[TEXTO DE ORIGEM]
# Apostas Agosto 2018 - Escolha de estações



## David sf (26 Jul 2018 às 19:53)

Boas,

Vamos lançar mais um concurso de apostas de temperaturas que deverá iniciar-se na próxima quarta-feira, dia 1 de agosto. Para já pedimos a todos os membros que o desejem que procedam à escolha das estações meteorológicas a concurso, deixando mensagem neste tópico onde indiquem claramente a sua escolha.

Estarão a concurso 12 estações meteorológicas escolhidas da seguinte forma:


Os 12 membros mais bem classificados no concurso anterior (julho de 2017), terão preferência de escolha. Deste modo, até amanhã, dia *28 de julho às 23:59*, apenas poderão escolher estações os 12 primeiros classificados desse concurso. Os restantes membros poderão *sugerir *a estação a escolher;
Se até ao final do prazo mencionado não tiverem sido escolhidas 12 estações, qualquer membro do fórum poderá participar, sendo que serão escolhidas as estações propostas por ordem cronológica.

Essas 12 estações meteorológicas poderão pertencer à rede do IPMA (desde que estejam hoje a debitar dados) ou ser amadoras, estas desde que possuam RS decente (radiation-shield) e tenham site próprio na Net onde indiquem os valores registados em tempo real e os valores extremos de temperatura com exactidão.

[MATERIAL EXTRAÍDO]
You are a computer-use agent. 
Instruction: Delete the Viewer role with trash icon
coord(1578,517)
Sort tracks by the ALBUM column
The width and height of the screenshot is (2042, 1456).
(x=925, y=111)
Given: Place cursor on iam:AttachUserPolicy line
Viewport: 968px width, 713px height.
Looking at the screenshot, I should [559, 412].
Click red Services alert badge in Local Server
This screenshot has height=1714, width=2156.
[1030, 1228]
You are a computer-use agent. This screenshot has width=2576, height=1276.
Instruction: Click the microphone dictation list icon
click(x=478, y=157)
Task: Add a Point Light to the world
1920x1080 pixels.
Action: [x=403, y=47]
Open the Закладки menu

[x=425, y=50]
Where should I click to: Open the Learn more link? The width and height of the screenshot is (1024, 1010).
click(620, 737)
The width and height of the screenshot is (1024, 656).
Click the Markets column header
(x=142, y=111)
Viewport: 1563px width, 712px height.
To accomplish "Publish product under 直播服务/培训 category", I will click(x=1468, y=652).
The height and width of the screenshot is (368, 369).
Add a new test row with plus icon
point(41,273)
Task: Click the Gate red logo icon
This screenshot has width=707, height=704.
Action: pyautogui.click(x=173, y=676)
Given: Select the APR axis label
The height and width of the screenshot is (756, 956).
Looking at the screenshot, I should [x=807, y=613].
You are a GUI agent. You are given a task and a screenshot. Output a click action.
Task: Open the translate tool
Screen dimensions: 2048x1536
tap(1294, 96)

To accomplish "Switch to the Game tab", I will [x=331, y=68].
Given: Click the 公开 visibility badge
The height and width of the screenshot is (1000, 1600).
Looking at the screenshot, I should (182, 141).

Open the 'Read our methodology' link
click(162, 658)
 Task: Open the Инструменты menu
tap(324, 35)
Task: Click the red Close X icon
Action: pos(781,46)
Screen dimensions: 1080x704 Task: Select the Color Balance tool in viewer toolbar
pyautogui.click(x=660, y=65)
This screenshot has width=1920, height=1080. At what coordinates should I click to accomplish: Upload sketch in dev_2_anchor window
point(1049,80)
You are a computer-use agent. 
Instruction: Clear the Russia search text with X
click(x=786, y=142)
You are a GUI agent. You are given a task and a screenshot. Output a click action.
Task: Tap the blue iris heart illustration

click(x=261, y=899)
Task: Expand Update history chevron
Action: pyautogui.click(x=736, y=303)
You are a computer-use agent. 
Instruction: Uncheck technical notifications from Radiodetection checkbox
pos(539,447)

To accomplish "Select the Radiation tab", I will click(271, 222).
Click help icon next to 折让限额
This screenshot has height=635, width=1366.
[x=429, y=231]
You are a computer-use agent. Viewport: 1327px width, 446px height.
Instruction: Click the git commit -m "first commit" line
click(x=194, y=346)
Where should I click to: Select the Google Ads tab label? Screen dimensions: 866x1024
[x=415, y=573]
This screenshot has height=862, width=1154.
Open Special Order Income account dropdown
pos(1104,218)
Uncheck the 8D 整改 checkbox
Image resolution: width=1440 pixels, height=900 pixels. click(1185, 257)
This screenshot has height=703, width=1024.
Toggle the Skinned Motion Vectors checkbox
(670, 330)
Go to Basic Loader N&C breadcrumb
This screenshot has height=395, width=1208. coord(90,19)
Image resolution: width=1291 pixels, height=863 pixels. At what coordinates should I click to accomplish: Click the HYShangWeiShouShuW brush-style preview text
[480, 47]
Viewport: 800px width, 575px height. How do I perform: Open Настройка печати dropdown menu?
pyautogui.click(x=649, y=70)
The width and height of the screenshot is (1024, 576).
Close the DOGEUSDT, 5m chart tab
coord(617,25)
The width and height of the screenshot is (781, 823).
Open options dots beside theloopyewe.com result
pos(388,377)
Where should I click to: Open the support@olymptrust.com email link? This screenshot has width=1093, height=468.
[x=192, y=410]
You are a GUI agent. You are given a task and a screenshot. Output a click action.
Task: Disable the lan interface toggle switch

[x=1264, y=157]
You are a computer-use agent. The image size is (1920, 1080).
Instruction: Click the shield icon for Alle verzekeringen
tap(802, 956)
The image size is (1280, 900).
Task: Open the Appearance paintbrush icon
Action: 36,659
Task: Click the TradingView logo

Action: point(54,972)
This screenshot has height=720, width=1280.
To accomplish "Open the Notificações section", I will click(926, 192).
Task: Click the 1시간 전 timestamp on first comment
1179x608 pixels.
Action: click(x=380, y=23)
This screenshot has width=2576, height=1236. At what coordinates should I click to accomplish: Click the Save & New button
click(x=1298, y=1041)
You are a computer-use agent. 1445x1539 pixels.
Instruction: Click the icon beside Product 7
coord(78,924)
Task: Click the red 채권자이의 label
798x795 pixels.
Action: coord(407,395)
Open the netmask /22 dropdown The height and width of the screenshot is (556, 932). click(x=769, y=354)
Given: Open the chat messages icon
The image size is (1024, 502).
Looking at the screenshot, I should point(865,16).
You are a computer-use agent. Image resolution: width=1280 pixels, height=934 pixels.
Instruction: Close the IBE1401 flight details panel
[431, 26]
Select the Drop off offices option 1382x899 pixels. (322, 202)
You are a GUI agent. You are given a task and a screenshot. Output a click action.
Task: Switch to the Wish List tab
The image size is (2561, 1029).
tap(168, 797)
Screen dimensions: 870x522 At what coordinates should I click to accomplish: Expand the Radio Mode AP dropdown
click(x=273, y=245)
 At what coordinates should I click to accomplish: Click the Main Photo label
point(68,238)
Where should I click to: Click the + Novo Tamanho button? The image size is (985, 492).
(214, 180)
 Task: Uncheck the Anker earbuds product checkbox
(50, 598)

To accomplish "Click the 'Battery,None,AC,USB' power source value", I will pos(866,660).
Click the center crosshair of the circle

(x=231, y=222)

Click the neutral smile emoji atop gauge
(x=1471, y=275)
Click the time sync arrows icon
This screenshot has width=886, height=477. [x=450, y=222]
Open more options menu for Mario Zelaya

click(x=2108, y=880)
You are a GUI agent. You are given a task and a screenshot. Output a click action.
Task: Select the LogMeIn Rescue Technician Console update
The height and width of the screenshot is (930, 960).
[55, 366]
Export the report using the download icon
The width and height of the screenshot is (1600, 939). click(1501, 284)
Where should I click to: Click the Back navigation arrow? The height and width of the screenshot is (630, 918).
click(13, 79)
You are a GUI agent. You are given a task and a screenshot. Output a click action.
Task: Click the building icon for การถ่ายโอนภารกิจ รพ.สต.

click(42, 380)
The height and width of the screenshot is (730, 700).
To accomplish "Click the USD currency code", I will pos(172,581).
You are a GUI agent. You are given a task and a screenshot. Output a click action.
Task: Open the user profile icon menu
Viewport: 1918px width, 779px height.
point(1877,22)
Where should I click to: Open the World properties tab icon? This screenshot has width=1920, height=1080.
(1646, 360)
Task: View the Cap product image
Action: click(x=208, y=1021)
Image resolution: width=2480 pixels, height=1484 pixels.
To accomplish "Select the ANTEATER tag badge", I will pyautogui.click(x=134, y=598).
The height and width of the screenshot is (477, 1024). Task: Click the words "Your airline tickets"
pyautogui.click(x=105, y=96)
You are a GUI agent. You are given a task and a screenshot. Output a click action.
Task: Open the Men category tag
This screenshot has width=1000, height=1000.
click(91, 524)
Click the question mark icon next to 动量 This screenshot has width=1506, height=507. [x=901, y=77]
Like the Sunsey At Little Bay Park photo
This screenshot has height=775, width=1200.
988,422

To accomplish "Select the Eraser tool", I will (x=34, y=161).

[EXERCÍCIO ESCRITO 1]
Com base no texto sobre o concurso de apostas de temperaturas, responda às perguntas seguintes.
(a) Em que dia deverá iniciar-se o concurso?
(b) Até quando só os 12 primeiros classificados do concurso anterior podem escolher estações?
(c) Que condição é exigida às estações da rede do IPMA?
[EXERCÍCIO ESCRITO 2] Reproduza sem alterações tudo o que vai desde o início dos registos até à linha que contém "Action: pos(781,46)", incluindo essa linha.
Os registos não têm qualquer relação com o texto.

[RESPOSTA À TAREFA 1]
(a) Deverá iniciar-se na quarta-feira, dia 1 de agosto.
(b) Podem escolher até ao dia 28 de julho às 23:59.
(c) Têm de estar hoje a debitar dados.

[RESPOSTA À TAREFA 2]
You are a computer-use agent. 
Instruction: Delete the Viewer role with trash icon
coord(1578,517)
Sort tracks by the ALBUM column
The width and height of the screenshot is (2042, 1456).
(x=925, y=111)
Given: Place cursor on iam:AttachUserPolicy line
Viewport: 968px width, 713px height.
Looking at the screenshot, I should [559, 412].
Click red Services alert badge in Local Server
This screenshot has height=1714, width=2156.
[1030, 1228]
You are a computer-use agent. This screenshot has width=2576, height=1276.
Instruction: Click the microphone dictation list icon
click(x=478, y=157)
Task: Add a Point Light to the world
1920x1080 pixels.
Action: [x=403, y=47]
Open the Закладки menu

[x=425, y=50]
Where should I click to: Open the Learn more link? The width and height of the screenshot is (1024, 1010).
click(620, 737)
The width and height of the screenshot is (1024, 656).
Click the Markets column header
(x=142, y=111)
Viewport: 1563px width, 712px height.
To accomplish "Publish product under 直播服务/培训 category", I will click(x=1468, y=652).
The height and width of the screenshot is (368, 369).
Add a new test row with plus icon
point(41,273)
Task: Click the Gate red logo icon
This screenshot has width=707, height=704.
Action: pyautogui.click(x=173, y=676)
Given: Select the APR axis label
The height and width of the screenshot is (756, 956).
Looking at the screenshot, I should [x=807, y=613].
You are a GUI agent. You are given a task and a screenshot. Output a click action.
Task: Open the translate tool
Screen dimensions: 2048x1536
tap(1294, 96)

To accomplish "Switch to the Game tab", I will [x=331, y=68].
Given: Click the 公开 visibility badge
The height and width of the screenshot is (1000, 1600).
Looking at the screenshot, I should (182, 141).

Open the 'Read our methodology' link
click(162, 658)
 Task: Open the Инструменты menu
tap(324, 35)
Task: Click the red Close X icon
Action: pos(781,46)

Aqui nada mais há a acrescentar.